Please cite this item using this persistent URLhttp://hdl.handle.net/11693/21689
- Research Paper 
The literary reflection of magical realism is usually examined by appeal to certain aspects of the texts that are considered to be magical realist, and to how these aspects are revealed in those texts. The attempts to define the characteristics of the "magical" as the most fundamental feature of the subject-matter genre do not seem to go beyond an observation that relates this "magical" to its counterpart in fairy tales rather than to the mythical/legendary/fantastic. This observation does not seem to have been subjected to the question of why the "magical" of magical realism belongs to the world of fairy tales. In this paper, I will try to answer the above-mentioned question by presenting an analysis of the characters' similar levels of perception of the textual reality in fairy tales and in magical realist texts.

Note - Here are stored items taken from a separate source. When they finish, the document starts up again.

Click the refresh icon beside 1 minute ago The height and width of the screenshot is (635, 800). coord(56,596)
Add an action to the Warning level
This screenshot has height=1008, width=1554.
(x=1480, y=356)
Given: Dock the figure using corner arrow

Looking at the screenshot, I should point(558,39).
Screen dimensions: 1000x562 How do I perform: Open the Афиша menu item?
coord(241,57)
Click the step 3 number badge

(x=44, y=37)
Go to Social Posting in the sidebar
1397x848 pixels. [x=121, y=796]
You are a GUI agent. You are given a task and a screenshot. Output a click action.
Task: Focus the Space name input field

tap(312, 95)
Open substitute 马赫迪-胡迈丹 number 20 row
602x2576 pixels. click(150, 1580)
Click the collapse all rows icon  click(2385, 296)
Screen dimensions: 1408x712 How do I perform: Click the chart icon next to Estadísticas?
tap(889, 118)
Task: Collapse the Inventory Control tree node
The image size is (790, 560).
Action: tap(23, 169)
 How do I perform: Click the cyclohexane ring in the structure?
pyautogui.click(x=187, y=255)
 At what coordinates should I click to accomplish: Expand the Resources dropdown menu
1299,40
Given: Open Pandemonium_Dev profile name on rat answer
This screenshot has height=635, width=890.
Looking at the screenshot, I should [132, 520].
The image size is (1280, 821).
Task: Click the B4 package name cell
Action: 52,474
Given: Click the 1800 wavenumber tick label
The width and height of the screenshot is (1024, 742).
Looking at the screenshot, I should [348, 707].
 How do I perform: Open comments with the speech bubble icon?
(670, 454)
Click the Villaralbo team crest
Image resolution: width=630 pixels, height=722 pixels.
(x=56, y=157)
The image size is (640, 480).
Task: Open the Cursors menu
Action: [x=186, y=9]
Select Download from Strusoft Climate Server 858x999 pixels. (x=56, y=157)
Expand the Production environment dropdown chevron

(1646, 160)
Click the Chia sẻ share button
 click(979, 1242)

I will argue that this particular resemblance between the characters that are employed in these two genres seems to point to a specific structure that enables texts to have functionality of some sort. In order to support this claim, I will discuss Zipes' explanatory framework for textual functionality in case of fairy tales, and the socio-political conditions under which the genre magical realism rose. These explanations will lead us to consider the works of magical realism as enabling a textual function for social adaptation. As a result of this brief analysis, I aim to demonstrate that the textual functionality, which sprang from the Latin America of the 20 th century, stands as an explanans for why the "magical" of magical realism is that of the "ordinary-magical" of fairy tales.